» Problem to solve:
The entries should be restated word for word.

» Collected data entries:
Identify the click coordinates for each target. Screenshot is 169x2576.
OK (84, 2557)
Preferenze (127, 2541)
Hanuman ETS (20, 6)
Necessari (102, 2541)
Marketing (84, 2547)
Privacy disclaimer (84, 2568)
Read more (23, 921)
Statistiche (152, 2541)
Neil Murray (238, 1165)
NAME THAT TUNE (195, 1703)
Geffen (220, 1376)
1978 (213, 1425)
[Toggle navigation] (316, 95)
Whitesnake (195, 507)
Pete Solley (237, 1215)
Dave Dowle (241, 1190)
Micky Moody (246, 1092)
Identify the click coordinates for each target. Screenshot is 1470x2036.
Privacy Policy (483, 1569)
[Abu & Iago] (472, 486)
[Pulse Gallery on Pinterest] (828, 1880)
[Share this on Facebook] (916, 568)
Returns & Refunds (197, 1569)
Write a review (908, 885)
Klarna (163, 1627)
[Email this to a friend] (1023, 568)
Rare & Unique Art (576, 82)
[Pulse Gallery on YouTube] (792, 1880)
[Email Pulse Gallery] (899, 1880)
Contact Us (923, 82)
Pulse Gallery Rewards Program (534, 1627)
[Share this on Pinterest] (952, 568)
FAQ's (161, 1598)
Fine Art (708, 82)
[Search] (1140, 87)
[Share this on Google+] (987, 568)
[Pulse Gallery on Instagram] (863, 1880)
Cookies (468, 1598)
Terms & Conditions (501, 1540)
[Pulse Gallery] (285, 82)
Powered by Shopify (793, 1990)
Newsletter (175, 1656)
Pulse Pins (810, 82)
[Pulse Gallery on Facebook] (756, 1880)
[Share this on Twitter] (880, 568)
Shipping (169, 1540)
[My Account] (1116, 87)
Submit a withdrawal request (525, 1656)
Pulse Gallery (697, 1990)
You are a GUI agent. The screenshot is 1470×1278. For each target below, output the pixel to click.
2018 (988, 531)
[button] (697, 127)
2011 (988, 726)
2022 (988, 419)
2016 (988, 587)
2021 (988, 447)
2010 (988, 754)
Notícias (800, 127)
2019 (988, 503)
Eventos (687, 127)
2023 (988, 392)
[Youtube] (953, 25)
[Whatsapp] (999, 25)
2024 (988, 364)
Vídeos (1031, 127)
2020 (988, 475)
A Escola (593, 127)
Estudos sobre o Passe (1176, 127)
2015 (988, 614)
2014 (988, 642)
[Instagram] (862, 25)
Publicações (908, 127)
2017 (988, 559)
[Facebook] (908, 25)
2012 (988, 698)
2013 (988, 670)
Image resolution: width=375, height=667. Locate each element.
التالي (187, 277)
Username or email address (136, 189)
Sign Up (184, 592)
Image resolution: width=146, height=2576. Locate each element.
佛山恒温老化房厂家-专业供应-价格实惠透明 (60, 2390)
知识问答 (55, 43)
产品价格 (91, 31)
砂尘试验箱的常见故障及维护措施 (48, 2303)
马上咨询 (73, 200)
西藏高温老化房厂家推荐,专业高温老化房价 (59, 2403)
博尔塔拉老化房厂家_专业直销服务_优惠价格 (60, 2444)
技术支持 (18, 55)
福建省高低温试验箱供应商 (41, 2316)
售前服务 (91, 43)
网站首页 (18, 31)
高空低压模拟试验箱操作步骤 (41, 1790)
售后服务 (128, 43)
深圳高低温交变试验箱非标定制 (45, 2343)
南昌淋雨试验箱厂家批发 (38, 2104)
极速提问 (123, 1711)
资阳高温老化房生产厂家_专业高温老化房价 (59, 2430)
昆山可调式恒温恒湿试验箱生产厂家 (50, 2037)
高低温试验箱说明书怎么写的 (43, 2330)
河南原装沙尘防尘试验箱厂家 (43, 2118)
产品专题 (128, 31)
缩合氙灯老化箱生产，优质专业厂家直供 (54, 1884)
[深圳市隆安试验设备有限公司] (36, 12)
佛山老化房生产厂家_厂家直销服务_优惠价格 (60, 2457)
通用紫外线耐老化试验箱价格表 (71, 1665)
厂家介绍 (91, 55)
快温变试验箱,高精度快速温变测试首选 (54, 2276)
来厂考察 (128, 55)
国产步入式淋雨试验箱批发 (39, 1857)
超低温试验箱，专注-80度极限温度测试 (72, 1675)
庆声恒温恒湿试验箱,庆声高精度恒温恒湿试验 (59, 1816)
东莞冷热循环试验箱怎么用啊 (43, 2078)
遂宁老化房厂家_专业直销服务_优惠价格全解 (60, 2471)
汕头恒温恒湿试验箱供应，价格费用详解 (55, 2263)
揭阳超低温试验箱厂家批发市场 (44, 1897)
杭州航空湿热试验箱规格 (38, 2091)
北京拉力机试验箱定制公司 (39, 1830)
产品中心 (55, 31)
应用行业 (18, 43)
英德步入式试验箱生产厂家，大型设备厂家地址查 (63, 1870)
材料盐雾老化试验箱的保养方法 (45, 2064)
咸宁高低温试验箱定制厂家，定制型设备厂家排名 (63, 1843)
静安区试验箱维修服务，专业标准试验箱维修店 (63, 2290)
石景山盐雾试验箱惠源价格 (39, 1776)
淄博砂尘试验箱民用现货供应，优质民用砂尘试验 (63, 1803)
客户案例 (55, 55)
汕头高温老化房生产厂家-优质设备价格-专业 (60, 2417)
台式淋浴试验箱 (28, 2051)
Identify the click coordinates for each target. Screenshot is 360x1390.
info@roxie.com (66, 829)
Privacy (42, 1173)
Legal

» Output for this exercise:
Identify the click coordinates for each target. Screenshot is 169x2576.
OK (84, 2557)
Preferenze (127, 2541)
Hanuman ETS (20, 6)
Necessari (102, 2541)
Marketing (84, 2547)
Privacy disclaimer (84, 2568)
Read more (23, 921)
Statistiche (152, 2541)
Neil Murray (238, 1165)
NAME THAT TUNE (195, 1703)
Geffen (220, 1376)
1978 (213, 1425)
[Toggle navigation] (316, 95)
Whitesnake (195, 507)
Pete Solley (237, 1215)
Dave Dowle (241, 1190)
Micky Moody (246, 1092)
Identify the click coordinates for each target. Screenshot is 1470x2036.
Privacy Policy (483, 1569)
[Abu & Iago] (472, 486)
[Pulse Gallery on Pinterest] (828, 1880)
[Share this on Facebook] (916, 568)
Returns & Refunds (197, 1569)
Write a review (908, 885)
Klarna (163, 1627)
[Email this to a friend] (1023, 568)
Rare & Unique Art (576, 82)
[Pulse Gallery on YouTube] (792, 1880)
[Email Pulse Gallery] (899, 1880)
Contact Us (923, 82)
Pulse Gallery Rewards Program (534, 1627)
[Share this on Pinterest] (952, 568)
FAQ's (161, 1598)
Fine Art (708, 82)
[Search] (1140, 87)
[Share this on Google+] (987, 568)
[Pulse Gallery on Instagram] (863, 1880)
Cookies (468, 1598)
Terms & Conditions (501, 1540)
[Pulse Gallery] (285, 82)
Powered by Shopify (793, 1990)
Newsletter (175, 1656)
Pulse Pins (810, 82)
[Pulse Gallery on Facebook] (756, 1880)
[Share this on Twitter] (880, 568)
Shipping (169, 1540)
[My Account] (1116, 87)
Submit a withdrawal request (525, 1656)
Pulse Gallery (697, 1990)
You are a GUI agent. The screenshot is 1470×1278. For each target below, output the pixel to click.
2018 (988, 531)
[button] (697, 127)
2011 (988, 726)
2022 (988, 419)
2016 (988, 587)
2021 (988, 447)
2010 (988, 754)
Notícias (800, 127)
2019 (988, 503)
Eventos (687, 127)
2023 (988, 392)
[Youtube] (953, 25)
[Whatsapp] (999, 25)
2024 (988, 364)
Vídeos (1031, 127)
2020 (988, 475)
A Escola (593, 127)
Estudos sobre o Passe (1176, 127)
2015 (988, 614)
2014 (988, 642)
[Instagram] (862, 25)
Publicações (908, 127)
2017 (988, 559)
[Facebook] (908, 25)
2012 (988, 698)
2013 (988, 670)
Image resolution: width=375, height=667. Locate each element.
التالي (187, 277)
Username or email address (136, 189)
Sign Up (184, 592)
Image resolution: width=146, height=2576. Locate each element.
佛山恒温老化房厂家-专业供应-价格实惠透明 (60, 2390)
知识问答 (55, 43)
产品价格 (91, 31)
砂尘试验箱的常见故障及维护措施 (48, 2303)
马上咨询 (73, 200)
西藏高温老化房厂家推荐,专业高温老化房价 (59, 2403)
博尔塔拉老化房厂家_专业直销服务_优惠价格 (60, 2444)
技术支持 (18, 55)
福建省高低温试验箱供应商 (41, 2316)
售前服务 (91, 43)
网站首页 (18, 31)
高空低压模拟试验箱操作步骤 (41, 1790)
售后服务 (128, 43)
深圳高低温交变试验箱非标定制 (45, 2343)
南昌淋雨试验箱厂家批发 (38, 2104)
极速提问 (123, 1711)
资阳高温老化房生产厂家_专业高温老化房价 (59, 2430)
昆山可调式恒温恒湿试验箱生产厂家 (50, 2037)
高低温试验箱说明书怎么写的 (43, 2330)
河南原装沙尘防尘试验箱厂家 (43, 2118)
产品专题 (128, 31)
缩合氙灯老化箱生产，优质专业厂家直供 (54, 1884)
[深圳市隆安试验设备有限公司] (36, 12)
佛山老化房生产厂家_厂家直销服务_优惠价格 (60, 2457)
通用紫外线耐老化试验箱价格表 (71, 1665)
厂家介绍 (91, 55)
快温变试验箱,高精度快速温变测试首选 (54, 2276)
来厂考察 (128, 55)
国产步入式淋雨试验箱批发 (39, 1857)
超低温试验箱，专注-80度极限温度测试 (72, 1675)
庆声恒温恒湿试验箱,庆声高精度恒温恒湿试验 (59, 1816)
东莞冷热循环试验箱怎么用啊 (43, 2078)
遂宁老化房厂家_专业直销服务_优惠价格全解 (60, 2471)
汕头恒温恒湿试验箱供应，价格费用详解 (55, 2263)
揭阳超低温试验箱厂家批发市场 (44, 1897)
杭州航空湿热试验箱规格 (38, 2091)
北京拉力机试验箱定制公司 (39, 1830)
产品中心 (55, 31)
应用行业 (18, 43)
英德步入式试验箱生产厂家，大型设备厂家地址查 (63, 1870)
材料盐雾老化试验箱的保养方法 (45, 2064)
咸宁高低温试验箱定制厂家，定制型设备厂家排名 (63, 1843)
静安区试验箱维修服务，专业标准试验箱维修店 (63, 2290)
石景山盐雾试验箱惠源价格 (39, 1776)
淄博砂尘试验箱民用现货供应，优质民用砂尘试验 (63, 1803)
客户案例 (55, 55)
汕头高温老化房生产厂家-优质设备价格-专业 (60, 2417)
台式淋浴试验箱 (28, 2051)
Identify the click coordinates for each target. Screenshot is 360x1390.
info@roxie.com (66, 829)
Privacy (42, 1173)
Legal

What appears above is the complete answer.